Task objective
Continue the devotional on failing the Lord, which appears below ahead of the data, starting from its final sentence.

Article
········

Luke 22:56-62 – A servant girl saw him [Peter] seated there in the firelight. She looked closely at him and said, “This man was with him [Jesus].” But he denied it. “Woman, I don’t know him,” he said. A little later someone else saw him and said, “You also are one of them.” “Man, I am not!” Peter replied. About an hour later another asserted, “Certainly this fellow was with him, for he is a Galilean.
” Peter replied, “Man, I don’t know what you’re talking about!” Just as he was speaking, the rooster crowed. The Lord turned and looked straight at Peter. Then Peter remembered the word the Lord had spoken to him: “Before the rooster crows today, you will disown me three times.” And he went outside and wept bitterly.
Acts 15:36-40 – Some time later Paul said to Barnabas, “Let us go back and visit the brothers in all the towns where we preached the word of the Lord and see how they are doing.” Barnabas wanted to take John Mark with them, but Paul did not think it wise to take him, because he had deserted them in Pamphylia and had not continued with them in the work. They had such a sharp disagreement that they parted company. Barnabas took Mark and sailed for Cyprus, but Paul chose Silas and left, commended by the brothers to the grace of the Lord.
Did you make any New Year’s resolutions at the beginning of this year? Have you broken them yet? Chances are that your diet and exercise resolves went out the window weeks ago. Maybe even your godly resolves, such as a read-through-the-Bible-in-a-year program, have been broken as well, and you’re discouraged because of your lack of discipline. Perhaps, however, you are struggling with a major failure in your life–a failure that is far more serious than a broken New Year’s resolution. Have you failed the Lord in some way that you think is unforgivable? Are you guilt-ridden and demoralized as a result? Do you despair of ever living a life that is pleasing to God? Do you feel that there is no way you will ever be useful in future service for our Lord?

········

Material provided

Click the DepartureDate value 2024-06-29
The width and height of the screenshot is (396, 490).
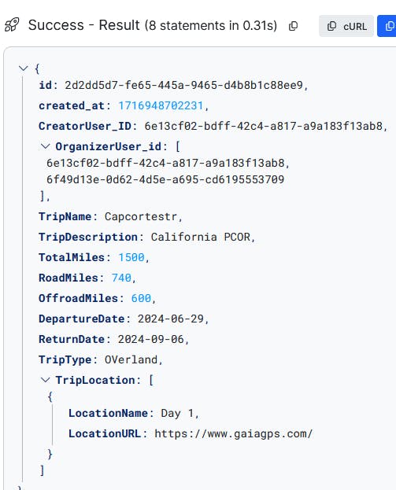171,319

········

Final result
Well, take hope–failure is not final! Even serious failure in the Christian life does not have to be the point of no return. Failure can never be justified or condoned, but it can provide an opportunity for the love and grace of God to be magnified. The Lord knows that we are weak and prone to failure, and He graciously provides restoration for the repentant believer. (See Psalm 103:8-14.) God has a wonderful way of picking up the pieces and making something beautiful of a broken believer’s life. There are many biblical examples where failure in the believer’s life was not the end of effectiveness for God. Think of all that could be written about failure in the lives of Abraham and the other patriarchs, or of Moses, David, Elijah, Jonah and other heroes of the faith! However, because of space, we will concentrate on two believers from the New Testament: Peter and Mark.
One of the most familiar stories in the life of the apostle Peter is his denial of the Lord Jesus. We wonder how Peter could have done such a thing–but would we have been any more faithful in similar circumstances? On the night of the Last Supper Peter was so confident of his faith that he declared, “Even if all fall away, I will not.” The Lord Jesus replied, “I tell you, Peter, before the rooster crows tonight, you will deny three times that you know me.” And Peter had rashly replied, “Even if I have to die with you, I will never disown you.”
Only a few hours later Jesus’ prediction was fulfilled. Peter declared three times, with curses and oaths (Mark 14:71), that he didn’t even know Jesus! Can you imagine Peter’s guilt and remorse when suddenly the rooster crowed–and the Lord Jesus, now a captive, looked straight at him with that sorrowful look. As Peter went out from the courtyard and wept bitterly, he must have thought his failure was final. After all, he had not only denied being one of the Lord’s friends, he had sworn that he didn’t even know Him! When Jesus was led away to trial and crucifixion, Peter probably thought that any opportunity to express his grief and remorse and ask forgiveness from the Lord was gone forever.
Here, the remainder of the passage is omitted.